● About this exercise
Each line below with the word "legend" needs to be copied.

------

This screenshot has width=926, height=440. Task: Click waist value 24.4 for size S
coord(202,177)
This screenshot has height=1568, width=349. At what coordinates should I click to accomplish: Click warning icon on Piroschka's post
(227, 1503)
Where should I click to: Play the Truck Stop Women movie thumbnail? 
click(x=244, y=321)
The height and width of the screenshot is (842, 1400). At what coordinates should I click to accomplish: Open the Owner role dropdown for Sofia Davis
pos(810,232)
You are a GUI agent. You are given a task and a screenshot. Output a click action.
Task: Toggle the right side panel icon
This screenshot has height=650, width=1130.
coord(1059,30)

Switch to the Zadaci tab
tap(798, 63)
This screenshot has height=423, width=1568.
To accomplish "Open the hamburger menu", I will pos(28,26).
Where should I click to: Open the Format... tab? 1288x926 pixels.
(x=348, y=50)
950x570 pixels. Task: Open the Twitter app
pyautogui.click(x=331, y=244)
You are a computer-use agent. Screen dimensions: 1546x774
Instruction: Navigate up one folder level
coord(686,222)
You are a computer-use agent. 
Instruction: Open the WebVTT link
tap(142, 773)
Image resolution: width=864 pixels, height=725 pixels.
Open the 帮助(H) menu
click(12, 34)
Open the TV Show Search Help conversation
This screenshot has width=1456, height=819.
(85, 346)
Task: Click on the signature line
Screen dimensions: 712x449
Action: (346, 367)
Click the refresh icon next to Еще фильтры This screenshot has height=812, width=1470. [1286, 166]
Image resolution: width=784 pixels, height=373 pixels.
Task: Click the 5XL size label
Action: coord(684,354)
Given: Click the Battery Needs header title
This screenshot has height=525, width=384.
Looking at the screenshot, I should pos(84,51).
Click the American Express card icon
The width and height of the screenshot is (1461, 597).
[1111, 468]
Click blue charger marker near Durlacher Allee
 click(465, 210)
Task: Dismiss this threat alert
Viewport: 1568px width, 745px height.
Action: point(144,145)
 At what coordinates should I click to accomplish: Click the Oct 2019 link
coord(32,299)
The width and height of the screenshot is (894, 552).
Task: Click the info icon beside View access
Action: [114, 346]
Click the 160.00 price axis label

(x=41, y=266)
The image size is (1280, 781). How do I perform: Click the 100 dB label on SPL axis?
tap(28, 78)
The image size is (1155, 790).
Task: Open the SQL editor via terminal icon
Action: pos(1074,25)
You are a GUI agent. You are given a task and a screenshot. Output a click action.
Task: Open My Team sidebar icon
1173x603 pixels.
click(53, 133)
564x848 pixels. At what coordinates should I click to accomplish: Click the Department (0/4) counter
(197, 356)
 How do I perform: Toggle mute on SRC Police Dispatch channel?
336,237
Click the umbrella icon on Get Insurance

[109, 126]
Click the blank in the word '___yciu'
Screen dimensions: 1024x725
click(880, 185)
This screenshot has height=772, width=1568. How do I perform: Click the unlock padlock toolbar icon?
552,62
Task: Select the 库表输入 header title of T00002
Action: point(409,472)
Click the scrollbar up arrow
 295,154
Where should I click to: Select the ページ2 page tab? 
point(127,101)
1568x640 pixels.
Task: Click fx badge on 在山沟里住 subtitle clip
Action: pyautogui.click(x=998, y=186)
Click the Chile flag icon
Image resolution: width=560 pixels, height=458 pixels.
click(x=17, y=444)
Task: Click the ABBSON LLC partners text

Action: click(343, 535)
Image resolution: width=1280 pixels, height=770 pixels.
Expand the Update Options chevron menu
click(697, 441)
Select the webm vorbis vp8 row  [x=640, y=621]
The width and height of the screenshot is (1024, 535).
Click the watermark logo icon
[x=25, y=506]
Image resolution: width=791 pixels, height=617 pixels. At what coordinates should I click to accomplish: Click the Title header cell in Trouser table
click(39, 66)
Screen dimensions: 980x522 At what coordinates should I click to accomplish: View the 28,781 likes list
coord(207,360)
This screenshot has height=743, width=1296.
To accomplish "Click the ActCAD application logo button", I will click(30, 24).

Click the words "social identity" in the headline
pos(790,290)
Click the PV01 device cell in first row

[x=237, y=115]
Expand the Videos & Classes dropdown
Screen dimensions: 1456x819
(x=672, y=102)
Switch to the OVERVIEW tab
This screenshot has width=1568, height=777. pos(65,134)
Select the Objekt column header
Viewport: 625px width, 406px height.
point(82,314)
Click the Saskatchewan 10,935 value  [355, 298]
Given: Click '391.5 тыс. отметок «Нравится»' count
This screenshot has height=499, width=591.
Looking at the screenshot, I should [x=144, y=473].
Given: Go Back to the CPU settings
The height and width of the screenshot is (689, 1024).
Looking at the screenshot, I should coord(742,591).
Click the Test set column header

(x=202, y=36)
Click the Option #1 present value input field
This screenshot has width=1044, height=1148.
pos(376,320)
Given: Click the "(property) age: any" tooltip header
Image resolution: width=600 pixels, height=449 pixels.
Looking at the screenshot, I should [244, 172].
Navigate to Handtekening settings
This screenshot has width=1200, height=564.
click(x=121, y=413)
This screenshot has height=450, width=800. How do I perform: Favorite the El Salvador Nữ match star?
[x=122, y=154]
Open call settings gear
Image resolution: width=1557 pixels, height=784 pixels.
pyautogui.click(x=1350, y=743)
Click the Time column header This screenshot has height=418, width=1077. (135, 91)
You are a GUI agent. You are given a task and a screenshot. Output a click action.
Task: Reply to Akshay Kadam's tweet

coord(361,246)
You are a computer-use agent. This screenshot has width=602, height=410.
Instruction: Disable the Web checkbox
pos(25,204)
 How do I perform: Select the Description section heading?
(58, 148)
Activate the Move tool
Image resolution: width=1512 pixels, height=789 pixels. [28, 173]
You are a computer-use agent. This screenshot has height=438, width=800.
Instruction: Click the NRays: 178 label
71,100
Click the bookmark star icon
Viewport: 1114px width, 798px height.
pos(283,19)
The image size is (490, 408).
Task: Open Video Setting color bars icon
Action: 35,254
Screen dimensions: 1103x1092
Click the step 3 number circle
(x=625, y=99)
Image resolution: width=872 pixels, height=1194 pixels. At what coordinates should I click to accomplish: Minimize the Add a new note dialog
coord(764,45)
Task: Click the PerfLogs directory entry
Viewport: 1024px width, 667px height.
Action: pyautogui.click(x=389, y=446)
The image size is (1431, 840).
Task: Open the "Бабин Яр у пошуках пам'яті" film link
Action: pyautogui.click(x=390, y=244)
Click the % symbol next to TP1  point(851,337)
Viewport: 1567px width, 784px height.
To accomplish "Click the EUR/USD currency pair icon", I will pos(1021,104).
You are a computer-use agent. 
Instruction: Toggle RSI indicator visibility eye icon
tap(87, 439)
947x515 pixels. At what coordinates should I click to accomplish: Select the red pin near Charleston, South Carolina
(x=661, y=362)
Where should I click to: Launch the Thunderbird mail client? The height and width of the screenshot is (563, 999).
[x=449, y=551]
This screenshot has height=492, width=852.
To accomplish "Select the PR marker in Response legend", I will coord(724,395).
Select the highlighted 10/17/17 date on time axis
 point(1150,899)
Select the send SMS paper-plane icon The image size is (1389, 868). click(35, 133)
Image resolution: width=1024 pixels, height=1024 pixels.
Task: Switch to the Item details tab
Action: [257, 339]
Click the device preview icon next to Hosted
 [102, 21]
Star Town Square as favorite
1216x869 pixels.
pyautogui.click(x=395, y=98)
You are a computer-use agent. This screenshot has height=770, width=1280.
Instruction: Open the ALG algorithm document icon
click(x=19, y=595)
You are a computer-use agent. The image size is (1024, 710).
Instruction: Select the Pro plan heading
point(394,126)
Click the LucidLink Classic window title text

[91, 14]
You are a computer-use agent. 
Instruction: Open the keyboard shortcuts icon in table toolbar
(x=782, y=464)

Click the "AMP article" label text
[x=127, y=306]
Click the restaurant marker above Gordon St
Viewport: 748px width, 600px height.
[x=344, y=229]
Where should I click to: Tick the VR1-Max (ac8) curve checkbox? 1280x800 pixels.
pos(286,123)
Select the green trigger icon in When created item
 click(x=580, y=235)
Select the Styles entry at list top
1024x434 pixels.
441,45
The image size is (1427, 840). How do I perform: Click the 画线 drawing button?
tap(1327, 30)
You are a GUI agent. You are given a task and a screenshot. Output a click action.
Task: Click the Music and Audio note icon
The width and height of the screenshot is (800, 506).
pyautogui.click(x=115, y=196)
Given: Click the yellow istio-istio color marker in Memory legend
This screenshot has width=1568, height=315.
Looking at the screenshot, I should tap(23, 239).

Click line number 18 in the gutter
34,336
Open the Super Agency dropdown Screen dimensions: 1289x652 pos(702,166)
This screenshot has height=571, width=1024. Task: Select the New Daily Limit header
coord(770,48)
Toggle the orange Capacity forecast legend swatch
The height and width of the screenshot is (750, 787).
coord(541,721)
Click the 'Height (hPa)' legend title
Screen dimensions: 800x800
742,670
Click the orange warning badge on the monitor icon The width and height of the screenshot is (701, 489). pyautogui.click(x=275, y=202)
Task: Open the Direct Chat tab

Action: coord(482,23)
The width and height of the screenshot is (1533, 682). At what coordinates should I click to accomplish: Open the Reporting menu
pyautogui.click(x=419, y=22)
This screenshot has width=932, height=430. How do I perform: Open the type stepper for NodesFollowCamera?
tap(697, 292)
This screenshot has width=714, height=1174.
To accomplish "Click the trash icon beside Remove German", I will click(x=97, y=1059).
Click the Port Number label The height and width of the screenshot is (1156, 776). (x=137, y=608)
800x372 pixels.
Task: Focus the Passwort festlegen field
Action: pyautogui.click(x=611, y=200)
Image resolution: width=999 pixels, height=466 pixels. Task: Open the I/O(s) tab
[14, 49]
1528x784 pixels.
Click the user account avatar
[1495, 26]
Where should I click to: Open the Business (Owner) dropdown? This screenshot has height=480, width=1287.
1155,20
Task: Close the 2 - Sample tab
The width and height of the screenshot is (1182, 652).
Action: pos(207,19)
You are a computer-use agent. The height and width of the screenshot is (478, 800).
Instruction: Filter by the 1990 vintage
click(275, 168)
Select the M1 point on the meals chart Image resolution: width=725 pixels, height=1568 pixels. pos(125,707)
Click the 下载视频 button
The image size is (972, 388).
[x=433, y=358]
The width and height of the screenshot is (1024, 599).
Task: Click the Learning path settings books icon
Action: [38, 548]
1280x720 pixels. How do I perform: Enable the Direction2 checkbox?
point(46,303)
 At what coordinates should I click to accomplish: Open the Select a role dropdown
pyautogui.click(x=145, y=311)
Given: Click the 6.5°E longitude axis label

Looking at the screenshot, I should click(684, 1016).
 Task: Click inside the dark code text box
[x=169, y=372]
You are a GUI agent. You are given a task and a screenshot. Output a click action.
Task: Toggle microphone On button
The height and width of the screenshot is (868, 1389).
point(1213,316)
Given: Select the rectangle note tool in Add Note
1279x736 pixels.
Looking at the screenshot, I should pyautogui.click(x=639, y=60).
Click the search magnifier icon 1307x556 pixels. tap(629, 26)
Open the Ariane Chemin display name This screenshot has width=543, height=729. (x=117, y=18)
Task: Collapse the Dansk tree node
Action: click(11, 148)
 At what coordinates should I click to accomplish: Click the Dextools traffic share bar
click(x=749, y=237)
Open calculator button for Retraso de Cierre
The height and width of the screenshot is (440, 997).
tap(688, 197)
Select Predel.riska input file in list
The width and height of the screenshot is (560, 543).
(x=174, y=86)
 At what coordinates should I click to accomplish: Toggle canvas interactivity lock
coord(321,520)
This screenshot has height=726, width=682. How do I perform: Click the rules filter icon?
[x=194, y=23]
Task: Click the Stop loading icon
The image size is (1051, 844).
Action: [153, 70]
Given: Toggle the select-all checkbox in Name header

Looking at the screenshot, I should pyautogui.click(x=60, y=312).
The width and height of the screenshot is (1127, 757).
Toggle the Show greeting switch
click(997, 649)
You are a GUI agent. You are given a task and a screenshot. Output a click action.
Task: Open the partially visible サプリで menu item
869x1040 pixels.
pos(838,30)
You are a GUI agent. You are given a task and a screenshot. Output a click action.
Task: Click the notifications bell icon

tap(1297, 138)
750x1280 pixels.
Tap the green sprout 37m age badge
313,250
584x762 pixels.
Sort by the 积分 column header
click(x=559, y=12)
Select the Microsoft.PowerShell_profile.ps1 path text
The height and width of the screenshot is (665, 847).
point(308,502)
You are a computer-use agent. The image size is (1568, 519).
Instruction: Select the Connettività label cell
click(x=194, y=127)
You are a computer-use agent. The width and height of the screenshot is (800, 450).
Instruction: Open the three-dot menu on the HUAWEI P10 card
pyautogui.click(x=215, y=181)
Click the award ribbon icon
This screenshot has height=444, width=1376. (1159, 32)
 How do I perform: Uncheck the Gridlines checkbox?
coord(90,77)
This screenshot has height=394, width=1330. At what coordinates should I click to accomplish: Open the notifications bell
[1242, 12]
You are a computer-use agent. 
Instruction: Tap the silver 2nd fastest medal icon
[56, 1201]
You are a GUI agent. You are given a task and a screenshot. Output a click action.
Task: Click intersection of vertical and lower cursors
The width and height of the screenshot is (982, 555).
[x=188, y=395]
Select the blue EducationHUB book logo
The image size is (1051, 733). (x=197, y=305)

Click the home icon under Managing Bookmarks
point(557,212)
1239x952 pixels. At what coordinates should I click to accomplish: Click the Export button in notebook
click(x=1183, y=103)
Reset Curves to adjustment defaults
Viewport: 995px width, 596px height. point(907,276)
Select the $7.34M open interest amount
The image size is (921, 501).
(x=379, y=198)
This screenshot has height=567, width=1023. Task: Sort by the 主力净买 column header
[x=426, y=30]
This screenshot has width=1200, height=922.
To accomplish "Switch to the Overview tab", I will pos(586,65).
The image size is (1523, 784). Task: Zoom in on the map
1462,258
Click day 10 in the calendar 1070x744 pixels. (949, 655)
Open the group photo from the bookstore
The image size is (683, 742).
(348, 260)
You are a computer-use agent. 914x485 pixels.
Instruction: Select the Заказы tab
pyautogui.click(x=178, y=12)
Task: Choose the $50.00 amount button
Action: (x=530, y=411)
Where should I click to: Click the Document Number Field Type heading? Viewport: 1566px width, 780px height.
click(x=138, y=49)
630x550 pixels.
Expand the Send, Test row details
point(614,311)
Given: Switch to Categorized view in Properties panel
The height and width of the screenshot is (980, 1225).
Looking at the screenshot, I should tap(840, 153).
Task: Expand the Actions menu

------

● Answer space
To accomplish "Select the PR marker in Response legend", I will coord(724,395).
Given: Click the yellow istio-istio color marker in Memory legend
Toggle the orange Capacity forecast legend swatch
Click the 'Height (hPa)' legend title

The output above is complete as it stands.